- _Problem requirements_
Can you retype every one of the rows below word for word, leaving the pictures out of your answer?

[Item position entries]
— begin —
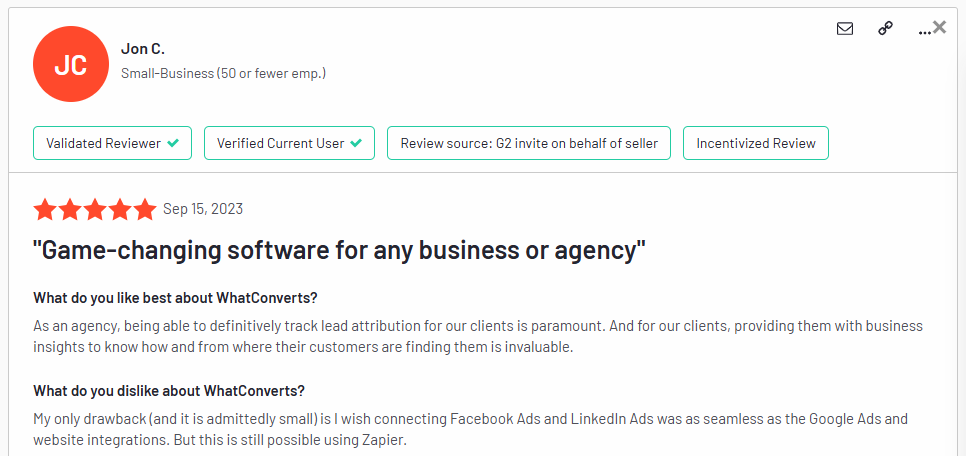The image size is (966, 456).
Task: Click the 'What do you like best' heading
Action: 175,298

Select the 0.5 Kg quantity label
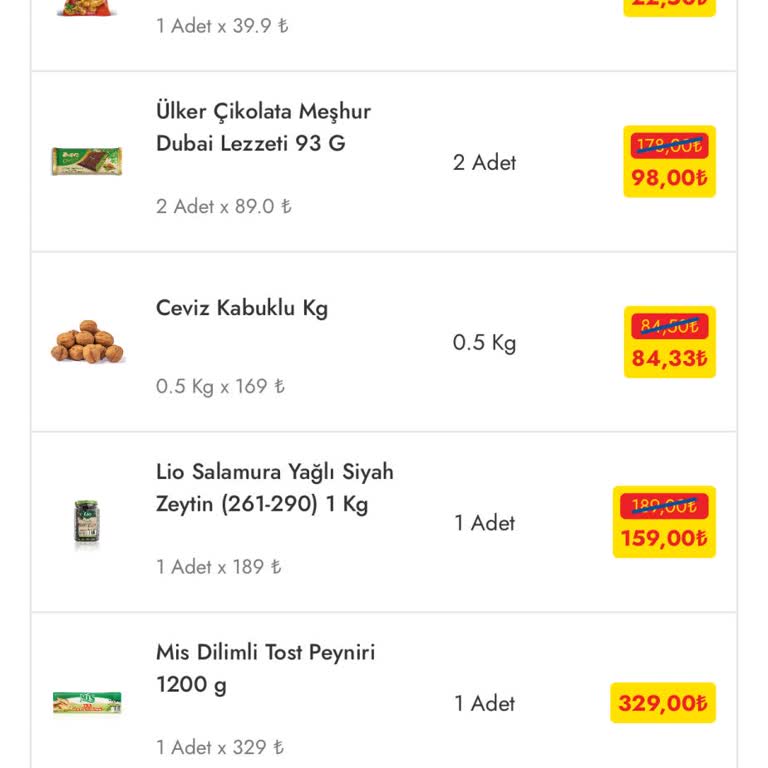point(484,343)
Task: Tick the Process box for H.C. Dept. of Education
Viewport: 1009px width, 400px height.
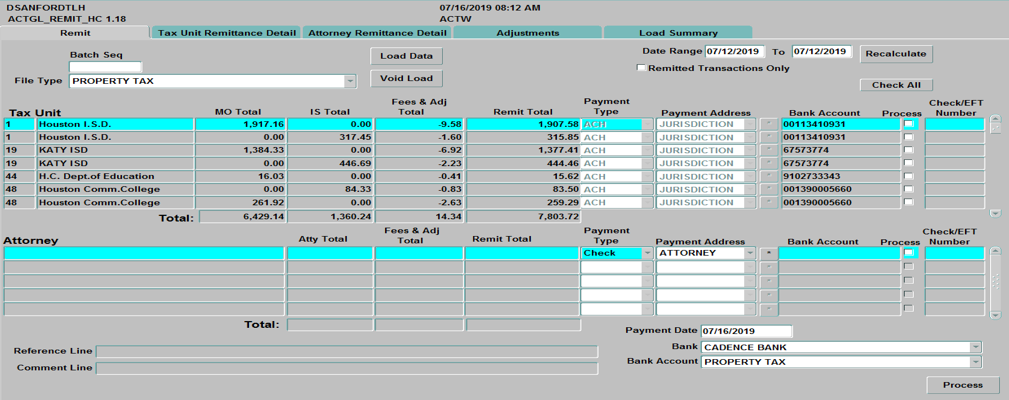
— end —
- _Completed exercise_
The image size is (966, 456).
Task: Click the 'What do you like best' heading
Action: 175,298

Select the 0.5 Kg quantity label
point(484,343)
Task: Tick the Process box for H.C. Dept. of Education
Viewport: 1009px width, 400px height.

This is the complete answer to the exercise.